Among the eyewitness accounts, the researchers credited nine-year-old Eli-zé du Toit, who was sitting on her grandparents’ porch in Nqweba when she saw a dark rock fall from the sky and land near a wild fig tree in the garden. The rock, black and shiny on the outside with a light grey, concrete-like interior, was still warm when she picked it up and showed it to her mother.
Deon van Niekerk, of Rhodes University, obtained a permit from the Eastern Cape Provincial Heritage Resources Authority to recover all fragments from this meteor for scientific analysis.
Carla Dodd, a postdoctoral research fellow in the department of geoscience at Nelson Mandela University, quickly secured the sample collected by Eli-zé, recognising the rarity and importance of such a find.
“Our response time was going to be critical if we were going to collect valuable scientific data and meteorite fragments, as well as to explain to the local public that this was a natural event and how the individual parts linked together,” Gibson noted.
Events such as these are “incredible and are very exciting”, both for the public who witness these falls and the scientists who gain invaluable information from studying the bolides and rocks, said Leonidas Vonopartis, of the Wits School of Geosciences.
A bolide is a special type of firewall that explodes in a right terminal flash, often with fragmentation.
“There are lots more questions about the classification and origin of this rock that will be followed up through methodical science,” he said.
“Not a lot of time has passed since this event has occurred and we scientists are not very reactive creatures,” Dodd said. “We like to move slowly and especially as geologists, we are not often in a rush since we study rocks that have been around for millions of years.
“I think it’s really significant that in less than 12 hours since the bolide was sighted and the sonic boom was heard, we already had an indication that meteorite fragments were collected and we had a semblance of the plan in place.”
The Nqweba Meteorite is believed to be an achondritic meteorite, a rare type in the Howardite-Eucrite-Diogenite group. It weighs less than 90g and has a pre-fragmentation diameter of about 5cm.

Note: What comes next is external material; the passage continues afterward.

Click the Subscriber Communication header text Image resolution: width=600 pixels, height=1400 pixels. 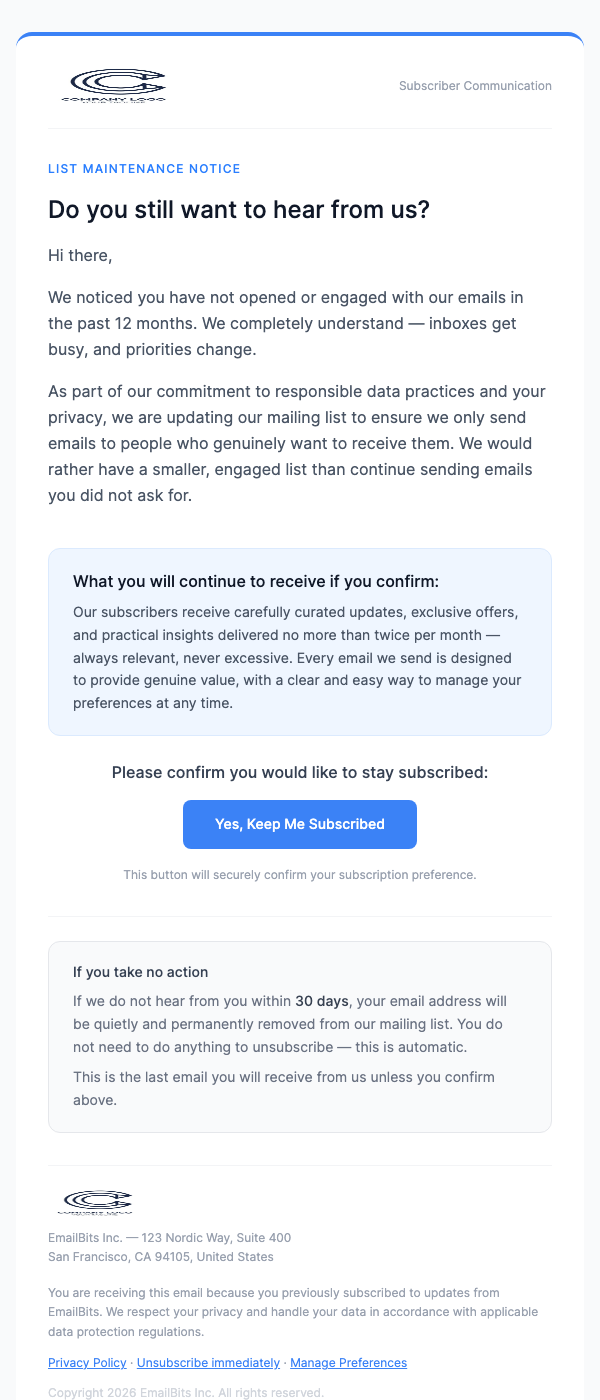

The specimens have a dark black glassy coating (fusion crust) with a light grey interior, peppered with dark-green and light-green grains and clasts.
Gibson said that globally, 75 000 meteorites have been collected that would fit into two passenger buses. Of these, less than one in 10 would be achondritic meteorites.
In the coming weeks, a team of researchers and astronomers affiliated with the Astronomical Society of Southern Africa will collect data from official observatories and eyewitness accounts to piece together the details of the bolide event. They will also search for more meteorite fragments.
The initial scientific focus will involve microscopic and geochemical analysis of the fragment to fully classify it and understand its origin. This investigation could provide insights into the meteorite’s source region in space and possibly identify its parent body.
“We have received hundreds of reports from both ear witnesses and eye witnesses and we thank you for that,” Dodd added. “It’s great to have these multiple lines of evidence pointing at the same thing. This has really helped us to define the flight path as well as the strewn field where there may be other fragments.”